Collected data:
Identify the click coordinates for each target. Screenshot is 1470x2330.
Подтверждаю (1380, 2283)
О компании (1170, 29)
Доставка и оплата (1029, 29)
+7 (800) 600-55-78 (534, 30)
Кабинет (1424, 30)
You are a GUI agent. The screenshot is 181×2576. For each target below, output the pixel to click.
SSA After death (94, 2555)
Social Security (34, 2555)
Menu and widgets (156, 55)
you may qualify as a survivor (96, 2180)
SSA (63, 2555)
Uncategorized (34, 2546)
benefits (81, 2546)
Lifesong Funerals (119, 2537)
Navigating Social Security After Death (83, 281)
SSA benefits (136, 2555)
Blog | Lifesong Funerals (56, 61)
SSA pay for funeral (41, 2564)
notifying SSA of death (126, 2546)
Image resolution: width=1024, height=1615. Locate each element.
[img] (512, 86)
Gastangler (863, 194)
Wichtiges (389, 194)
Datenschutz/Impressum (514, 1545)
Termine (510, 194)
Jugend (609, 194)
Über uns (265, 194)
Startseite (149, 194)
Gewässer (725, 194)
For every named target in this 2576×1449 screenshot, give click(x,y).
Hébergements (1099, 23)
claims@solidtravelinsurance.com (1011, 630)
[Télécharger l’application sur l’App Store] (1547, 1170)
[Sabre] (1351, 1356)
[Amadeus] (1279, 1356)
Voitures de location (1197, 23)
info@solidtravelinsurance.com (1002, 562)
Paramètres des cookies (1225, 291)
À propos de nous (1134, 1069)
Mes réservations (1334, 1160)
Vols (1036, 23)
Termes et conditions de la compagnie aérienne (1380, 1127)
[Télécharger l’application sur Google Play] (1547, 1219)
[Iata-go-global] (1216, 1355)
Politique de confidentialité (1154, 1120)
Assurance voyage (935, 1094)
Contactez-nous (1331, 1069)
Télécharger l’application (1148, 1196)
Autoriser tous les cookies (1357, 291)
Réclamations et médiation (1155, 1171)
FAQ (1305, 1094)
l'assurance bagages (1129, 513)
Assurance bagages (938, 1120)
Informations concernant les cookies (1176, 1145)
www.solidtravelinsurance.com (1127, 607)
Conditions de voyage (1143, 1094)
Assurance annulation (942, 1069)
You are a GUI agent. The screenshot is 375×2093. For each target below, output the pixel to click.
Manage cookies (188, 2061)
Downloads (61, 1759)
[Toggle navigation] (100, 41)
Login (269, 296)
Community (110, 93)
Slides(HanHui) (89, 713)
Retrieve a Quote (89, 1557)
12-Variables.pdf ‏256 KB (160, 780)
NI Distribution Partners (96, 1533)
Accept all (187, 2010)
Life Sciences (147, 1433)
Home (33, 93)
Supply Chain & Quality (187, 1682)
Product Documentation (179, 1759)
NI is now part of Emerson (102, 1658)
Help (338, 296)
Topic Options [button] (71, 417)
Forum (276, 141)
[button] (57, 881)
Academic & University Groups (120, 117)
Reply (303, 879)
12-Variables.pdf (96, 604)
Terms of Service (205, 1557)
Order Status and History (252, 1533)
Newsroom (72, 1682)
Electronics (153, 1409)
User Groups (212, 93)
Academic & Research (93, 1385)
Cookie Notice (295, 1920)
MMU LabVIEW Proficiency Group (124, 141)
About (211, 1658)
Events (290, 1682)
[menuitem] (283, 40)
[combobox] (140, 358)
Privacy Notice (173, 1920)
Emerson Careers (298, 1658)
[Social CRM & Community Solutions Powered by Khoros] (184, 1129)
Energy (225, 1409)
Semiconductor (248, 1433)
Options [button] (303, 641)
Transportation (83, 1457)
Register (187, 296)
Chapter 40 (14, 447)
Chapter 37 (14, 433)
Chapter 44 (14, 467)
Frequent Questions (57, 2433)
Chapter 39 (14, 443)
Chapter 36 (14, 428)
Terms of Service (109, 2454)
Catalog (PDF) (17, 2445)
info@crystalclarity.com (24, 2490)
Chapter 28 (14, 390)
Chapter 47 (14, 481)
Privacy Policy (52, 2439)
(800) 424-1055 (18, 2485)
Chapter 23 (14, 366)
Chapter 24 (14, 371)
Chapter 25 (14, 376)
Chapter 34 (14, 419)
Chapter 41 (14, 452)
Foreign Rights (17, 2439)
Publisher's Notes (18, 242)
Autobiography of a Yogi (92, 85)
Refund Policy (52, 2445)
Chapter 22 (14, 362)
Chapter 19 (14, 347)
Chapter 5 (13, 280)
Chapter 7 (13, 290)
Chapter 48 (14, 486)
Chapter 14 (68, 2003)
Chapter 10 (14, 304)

Directions for this task:
All of the records above need to be printed again exactly as they appear.

Result of the exercise:
Identify the click coordinates for each target. Screenshot is 1470x2330.
Подтверждаю (1380, 2283)
О компании (1170, 29)
Доставка и оплата (1029, 29)
+7 (800) 600-55-78 (534, 30)
Кабинет (1424, 30)
You are a GUI agent. The screenshot is 181×2576. For each target below, output the pixel to click.
SSA After death (94, 2555)
Social Security (34, 2555)
Menu and widgets (156, 55)
you may qualify as a survivor (96, 2180)
SSA (63, 2555)
Uncategorized (34, 2546)
benefits (81, 2546)
Lifesong Funerals (119, 2537)
Navigating Social Security After Death (83, 281)
SSA benefits (136, 2555)
Blog | Lifesong Funerals (56, 61)
SSA pay for funeral (41, 2564)
notifying SSA of death (126, 2546)
Image resolution: width=1024, height=1615. Locate each element.
[img] (512, 86)
Gastangler (863, 194)
Wichtiges (389, 194)
Datenschutz/Impressum (514, 1545)
Termine (510, 194)
Jugend (609, 194)
Über uns (265, 194)
Startseite (149, 194)
Gewässer (725, 194)
For every named target in this 2576×1449 screenshot, give click(x,y).
Hébergements (1099, 23)
claims@solidtravelinsurance.com (1011, 630)
[Télécharger l’application sur l’App Store] (1547, 1170)
[Sabre] (1351, 1356)
[Amadeus] (1279, 1356)
Voitures de location (1197, 23)
info@solidtravelinsurance.com (1002, 562)
Paramètres des cookies (1225, 291)
À propos de nous (1134, 1069)
Mes réservations (1334, 1160)
Vols (1036, 23)
Termes et conditions de la compagnie aérienne (1380, 1127)
[Télécharger l’application sur Google Play] (1547, 1219)
[Iata-go-global] (1216, 1355)
Politique de confidentialité (1154, 1120)
Assurance voyage (935, 1094)
Contactez-nous (1331, 1069)
Télécharger l’application (1148, 1196)
Autoriser tous les cookies (1357, 291)
Réclamations et médiation (1155, 1171)
FAQ (1305, 1094)
l'assurance bagages (1129, 513)
Assurance bagages (938, 1120)
Informations concernant les cookies (1176, 1145)
www.solidtravelinsurance.com (1127, 607)
Conditions de voyage (1143, 1094)
Assurance annulation (942, 1069)
You are a GUI agent. The screenshot is 375×2093. For each target below, output the pixel to click.
Manage cookies (188, 2061)
Downloads (61, 1759)
[Toggle navigation] (100, 41)
Login (269, 296)
Community (110, 93)
Slides(HanHui) (89, 713)
Retrieve a Quote (89, 1557)
12-Variables.pdf ‏256 KB (160, 780)
NI Distribution Partners (96, 1533)
Accept all (187, 2010)
Life Sciences (147, 1433)
Home (33, 93)
Supply Chain & Quality (187, 1682)
Product Documentation (179, 1759)
NI is now part of Emerson (102, 1658)
Help (338, 296)
Topic Options [button] (71, 417)
Forum (276, 141)
[button] (57, 881)
Academic & University Groups (120, 117)
Reply (303, 879)
12-Variables.pdf (96, 604)
Terms of Service (205, 1557)
Order Status and History (252, 1533)
Newsroom (72, 1682)
Electronics (153, 1409)
User Groups (212, 93)
Academic & Research (93, 1385)
Cookie Notice (295, 1920)
MMU LabVIEW Proficiency Group (124, 141)
About (211, 1658)
Events (290, 1682)
[menuitem] (283, 40)
[combobox] (140, 358)
Privacy Notice (173, 1920)
Emerson Careers (298, 1658)
[Social CRM & Community Solutions Powered by Khoros] (184, 1129)
Energy (225, 1409)
Semiconductor (248, 1433)
Options [button] (303, 641)
Transportation (83, 1457)
Register (187, 296)
Chapter 40 (14, 447)
Chapter 37 (14, 433)
Chapter 44 (14, 467)
Frequent Questions (57, 2433)
Chapter 39 (14, 443)
Chapter 36 (14, 428)
Terms of Service (109, 2454)
Catalog (PDF) (17, 2445)
info@crystalclarity.com (24, 2490)
Chapter 28 (14, 390)
Chapter 47 (14, 481)
Privacy Policy (52, 2439)
(800) 424-1055 (18, 2485)
Chapter 23 (14, 366)
Chapter 24 (14, 371)
Chapter 25 (14, 376)
Chapter 34 (14, 419)
Chapter 41 (14, 452)
Foreign Rights (17, 2439)
Publisher's Notes (18, 242)
Autobiography of a Yogi (92, 85)
Refund Policy (52, 2445)
Chapter 22 (14, 362)
Chapter 19 (14, 347)
Chapter 5 (13, 280)
Chapter 7 (13, 290)
Chapter 48 (14, 486)
Chapter 14 (68, 2003)
Chapter 10 (14, 304)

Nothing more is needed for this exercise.